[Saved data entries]
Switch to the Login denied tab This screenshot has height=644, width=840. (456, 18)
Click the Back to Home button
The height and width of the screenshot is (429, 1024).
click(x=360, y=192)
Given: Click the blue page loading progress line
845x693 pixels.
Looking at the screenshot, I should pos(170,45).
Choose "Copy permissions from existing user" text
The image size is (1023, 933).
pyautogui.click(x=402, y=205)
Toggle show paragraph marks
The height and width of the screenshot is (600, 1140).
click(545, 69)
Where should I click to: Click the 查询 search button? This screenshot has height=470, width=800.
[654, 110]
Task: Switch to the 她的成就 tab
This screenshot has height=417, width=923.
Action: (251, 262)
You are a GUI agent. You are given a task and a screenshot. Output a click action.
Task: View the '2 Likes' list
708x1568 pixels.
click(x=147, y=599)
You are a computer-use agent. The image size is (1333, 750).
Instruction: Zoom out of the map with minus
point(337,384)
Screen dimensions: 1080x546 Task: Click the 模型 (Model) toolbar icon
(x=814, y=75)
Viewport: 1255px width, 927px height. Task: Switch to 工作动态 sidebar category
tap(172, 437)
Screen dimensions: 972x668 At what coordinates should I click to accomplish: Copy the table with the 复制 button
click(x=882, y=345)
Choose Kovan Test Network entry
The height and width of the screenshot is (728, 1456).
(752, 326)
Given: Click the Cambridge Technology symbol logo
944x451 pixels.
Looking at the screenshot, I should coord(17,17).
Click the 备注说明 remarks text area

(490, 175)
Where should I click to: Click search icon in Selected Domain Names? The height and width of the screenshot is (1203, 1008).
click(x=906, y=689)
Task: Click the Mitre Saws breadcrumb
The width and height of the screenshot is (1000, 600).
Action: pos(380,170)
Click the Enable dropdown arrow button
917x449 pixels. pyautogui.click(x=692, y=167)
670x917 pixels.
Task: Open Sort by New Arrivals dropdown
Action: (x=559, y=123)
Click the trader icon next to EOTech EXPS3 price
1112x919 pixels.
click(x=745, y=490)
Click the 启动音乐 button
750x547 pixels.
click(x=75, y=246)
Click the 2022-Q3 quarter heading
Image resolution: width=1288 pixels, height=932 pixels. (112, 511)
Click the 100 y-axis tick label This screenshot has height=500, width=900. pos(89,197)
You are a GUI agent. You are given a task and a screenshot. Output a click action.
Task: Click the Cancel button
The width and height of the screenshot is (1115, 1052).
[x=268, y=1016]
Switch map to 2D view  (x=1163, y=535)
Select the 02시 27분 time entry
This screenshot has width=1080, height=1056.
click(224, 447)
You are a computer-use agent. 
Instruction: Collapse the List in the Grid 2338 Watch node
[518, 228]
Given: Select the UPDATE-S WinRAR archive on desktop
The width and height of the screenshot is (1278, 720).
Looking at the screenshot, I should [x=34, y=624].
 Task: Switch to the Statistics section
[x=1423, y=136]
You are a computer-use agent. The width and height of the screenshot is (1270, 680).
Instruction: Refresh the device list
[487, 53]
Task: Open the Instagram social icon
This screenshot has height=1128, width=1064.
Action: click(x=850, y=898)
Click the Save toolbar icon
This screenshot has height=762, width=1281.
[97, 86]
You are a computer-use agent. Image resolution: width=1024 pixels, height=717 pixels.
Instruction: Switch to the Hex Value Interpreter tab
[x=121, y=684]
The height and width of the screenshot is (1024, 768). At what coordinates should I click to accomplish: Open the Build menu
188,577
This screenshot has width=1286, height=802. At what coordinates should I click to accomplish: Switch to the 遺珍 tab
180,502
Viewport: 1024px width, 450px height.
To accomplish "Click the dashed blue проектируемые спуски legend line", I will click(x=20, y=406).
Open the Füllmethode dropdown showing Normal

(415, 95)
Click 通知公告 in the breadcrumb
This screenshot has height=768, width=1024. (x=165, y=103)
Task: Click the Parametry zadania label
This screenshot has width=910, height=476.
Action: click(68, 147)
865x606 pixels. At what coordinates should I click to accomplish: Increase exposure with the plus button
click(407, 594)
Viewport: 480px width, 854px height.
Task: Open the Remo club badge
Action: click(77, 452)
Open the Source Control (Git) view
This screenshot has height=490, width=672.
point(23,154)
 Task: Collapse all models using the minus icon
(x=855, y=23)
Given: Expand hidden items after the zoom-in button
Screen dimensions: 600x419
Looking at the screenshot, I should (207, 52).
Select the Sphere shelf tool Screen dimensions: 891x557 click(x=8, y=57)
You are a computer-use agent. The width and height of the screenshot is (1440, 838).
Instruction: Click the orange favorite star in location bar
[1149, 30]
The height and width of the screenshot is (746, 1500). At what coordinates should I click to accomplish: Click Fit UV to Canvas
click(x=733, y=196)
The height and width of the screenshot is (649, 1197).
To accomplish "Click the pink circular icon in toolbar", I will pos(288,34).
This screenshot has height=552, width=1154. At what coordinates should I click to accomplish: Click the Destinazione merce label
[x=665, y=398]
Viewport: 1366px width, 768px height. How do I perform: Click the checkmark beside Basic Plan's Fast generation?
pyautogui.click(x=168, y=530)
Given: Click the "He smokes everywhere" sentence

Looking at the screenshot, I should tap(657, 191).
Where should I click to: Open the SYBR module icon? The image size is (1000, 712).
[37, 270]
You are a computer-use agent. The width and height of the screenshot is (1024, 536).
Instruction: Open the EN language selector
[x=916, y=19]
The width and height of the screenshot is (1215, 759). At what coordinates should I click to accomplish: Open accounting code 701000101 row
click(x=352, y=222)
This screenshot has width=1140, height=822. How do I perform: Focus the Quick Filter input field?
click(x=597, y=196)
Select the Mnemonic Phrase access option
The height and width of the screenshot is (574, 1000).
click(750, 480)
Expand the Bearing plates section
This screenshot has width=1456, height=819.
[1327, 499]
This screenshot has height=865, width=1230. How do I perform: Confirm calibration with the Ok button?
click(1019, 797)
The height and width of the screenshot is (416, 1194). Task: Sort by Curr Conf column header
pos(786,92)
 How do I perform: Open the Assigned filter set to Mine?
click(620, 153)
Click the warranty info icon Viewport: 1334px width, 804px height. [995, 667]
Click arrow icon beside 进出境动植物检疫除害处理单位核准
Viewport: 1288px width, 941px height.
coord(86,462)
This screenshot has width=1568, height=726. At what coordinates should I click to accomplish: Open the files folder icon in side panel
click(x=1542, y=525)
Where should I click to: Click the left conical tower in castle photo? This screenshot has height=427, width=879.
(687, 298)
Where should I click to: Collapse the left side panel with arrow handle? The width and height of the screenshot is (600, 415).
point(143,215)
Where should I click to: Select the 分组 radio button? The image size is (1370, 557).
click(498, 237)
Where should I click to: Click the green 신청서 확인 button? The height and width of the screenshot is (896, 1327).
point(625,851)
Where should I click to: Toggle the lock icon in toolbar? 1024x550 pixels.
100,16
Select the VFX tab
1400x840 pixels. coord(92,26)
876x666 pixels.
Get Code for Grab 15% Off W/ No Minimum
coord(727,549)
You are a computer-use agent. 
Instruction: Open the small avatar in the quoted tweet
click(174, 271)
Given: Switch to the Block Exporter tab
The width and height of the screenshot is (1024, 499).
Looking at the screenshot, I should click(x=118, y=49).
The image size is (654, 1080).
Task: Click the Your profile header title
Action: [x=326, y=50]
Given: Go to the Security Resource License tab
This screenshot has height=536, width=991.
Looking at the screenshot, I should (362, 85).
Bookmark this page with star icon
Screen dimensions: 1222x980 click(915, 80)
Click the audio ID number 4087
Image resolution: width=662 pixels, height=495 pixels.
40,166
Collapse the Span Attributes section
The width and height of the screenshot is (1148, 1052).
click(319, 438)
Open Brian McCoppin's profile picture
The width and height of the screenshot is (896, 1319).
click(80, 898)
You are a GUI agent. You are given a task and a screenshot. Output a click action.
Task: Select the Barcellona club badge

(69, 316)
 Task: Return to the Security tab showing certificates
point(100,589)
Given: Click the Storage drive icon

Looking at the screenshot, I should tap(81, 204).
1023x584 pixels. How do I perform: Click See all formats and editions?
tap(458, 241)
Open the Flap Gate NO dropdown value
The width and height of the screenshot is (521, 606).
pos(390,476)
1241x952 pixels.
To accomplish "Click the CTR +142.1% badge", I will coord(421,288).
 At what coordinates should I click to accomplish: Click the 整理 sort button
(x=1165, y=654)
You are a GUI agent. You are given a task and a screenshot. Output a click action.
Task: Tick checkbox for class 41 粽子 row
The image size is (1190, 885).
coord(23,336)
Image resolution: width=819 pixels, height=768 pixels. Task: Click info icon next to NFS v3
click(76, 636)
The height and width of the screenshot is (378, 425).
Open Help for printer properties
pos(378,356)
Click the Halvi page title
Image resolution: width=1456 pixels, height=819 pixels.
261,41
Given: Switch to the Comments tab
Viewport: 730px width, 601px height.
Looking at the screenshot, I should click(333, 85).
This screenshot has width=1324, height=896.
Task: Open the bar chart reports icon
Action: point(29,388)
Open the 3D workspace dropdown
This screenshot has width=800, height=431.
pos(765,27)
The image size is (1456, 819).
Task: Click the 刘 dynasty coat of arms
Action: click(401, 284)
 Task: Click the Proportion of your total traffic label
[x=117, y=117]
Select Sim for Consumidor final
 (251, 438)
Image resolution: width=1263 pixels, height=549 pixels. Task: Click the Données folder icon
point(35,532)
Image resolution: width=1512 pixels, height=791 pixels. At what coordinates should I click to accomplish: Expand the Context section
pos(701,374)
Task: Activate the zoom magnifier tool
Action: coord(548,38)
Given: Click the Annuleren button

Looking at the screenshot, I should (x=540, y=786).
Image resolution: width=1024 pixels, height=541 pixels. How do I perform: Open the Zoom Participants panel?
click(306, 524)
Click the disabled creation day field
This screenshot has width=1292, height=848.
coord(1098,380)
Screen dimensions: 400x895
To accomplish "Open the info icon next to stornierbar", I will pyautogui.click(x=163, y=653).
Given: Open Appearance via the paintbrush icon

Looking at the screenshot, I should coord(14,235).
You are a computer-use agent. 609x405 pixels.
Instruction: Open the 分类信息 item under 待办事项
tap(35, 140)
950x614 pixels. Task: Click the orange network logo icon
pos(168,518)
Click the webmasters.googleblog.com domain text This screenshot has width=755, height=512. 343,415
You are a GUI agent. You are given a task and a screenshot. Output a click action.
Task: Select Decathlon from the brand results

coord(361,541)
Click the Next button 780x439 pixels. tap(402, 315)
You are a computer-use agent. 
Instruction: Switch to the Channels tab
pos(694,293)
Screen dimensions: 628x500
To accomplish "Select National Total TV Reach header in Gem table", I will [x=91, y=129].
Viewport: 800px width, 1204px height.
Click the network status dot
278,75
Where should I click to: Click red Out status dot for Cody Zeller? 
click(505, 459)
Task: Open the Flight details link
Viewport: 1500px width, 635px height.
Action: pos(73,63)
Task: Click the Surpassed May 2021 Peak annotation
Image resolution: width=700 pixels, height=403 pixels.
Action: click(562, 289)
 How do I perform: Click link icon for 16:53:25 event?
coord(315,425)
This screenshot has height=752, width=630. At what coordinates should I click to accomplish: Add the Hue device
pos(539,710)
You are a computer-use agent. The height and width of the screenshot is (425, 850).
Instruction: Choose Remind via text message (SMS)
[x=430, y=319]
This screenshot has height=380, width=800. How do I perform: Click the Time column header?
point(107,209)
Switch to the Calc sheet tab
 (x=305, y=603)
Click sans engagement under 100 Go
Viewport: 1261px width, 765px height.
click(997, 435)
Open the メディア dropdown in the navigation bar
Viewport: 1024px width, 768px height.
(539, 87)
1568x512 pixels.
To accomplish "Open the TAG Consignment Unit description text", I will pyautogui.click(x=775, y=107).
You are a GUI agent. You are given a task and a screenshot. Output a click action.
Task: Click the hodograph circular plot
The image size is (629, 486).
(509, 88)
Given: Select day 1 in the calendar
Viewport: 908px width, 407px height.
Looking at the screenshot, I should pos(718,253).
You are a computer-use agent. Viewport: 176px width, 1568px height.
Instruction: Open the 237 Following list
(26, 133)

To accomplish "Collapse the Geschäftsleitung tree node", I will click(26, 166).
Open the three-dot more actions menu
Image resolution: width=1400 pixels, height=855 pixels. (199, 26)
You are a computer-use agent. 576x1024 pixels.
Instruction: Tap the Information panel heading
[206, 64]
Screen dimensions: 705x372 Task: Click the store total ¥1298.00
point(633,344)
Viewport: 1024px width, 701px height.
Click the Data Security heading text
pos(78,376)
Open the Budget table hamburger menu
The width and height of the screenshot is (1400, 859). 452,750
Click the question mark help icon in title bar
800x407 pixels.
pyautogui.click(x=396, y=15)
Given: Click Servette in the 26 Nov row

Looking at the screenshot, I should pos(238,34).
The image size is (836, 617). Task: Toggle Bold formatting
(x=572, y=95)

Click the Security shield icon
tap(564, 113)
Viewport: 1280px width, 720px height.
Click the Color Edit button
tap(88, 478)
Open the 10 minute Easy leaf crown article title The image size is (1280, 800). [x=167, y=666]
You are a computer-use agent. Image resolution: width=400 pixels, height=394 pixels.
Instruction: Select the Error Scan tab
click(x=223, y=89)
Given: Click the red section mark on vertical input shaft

* Problem to work on *
Lines containing the word "circular": copy every one of them from the records above.

* Reply to the exercise *
To accomplish "Click the pink circular icon in toolbar", I will pos(288,34).
Task: Click the hodograph circular plot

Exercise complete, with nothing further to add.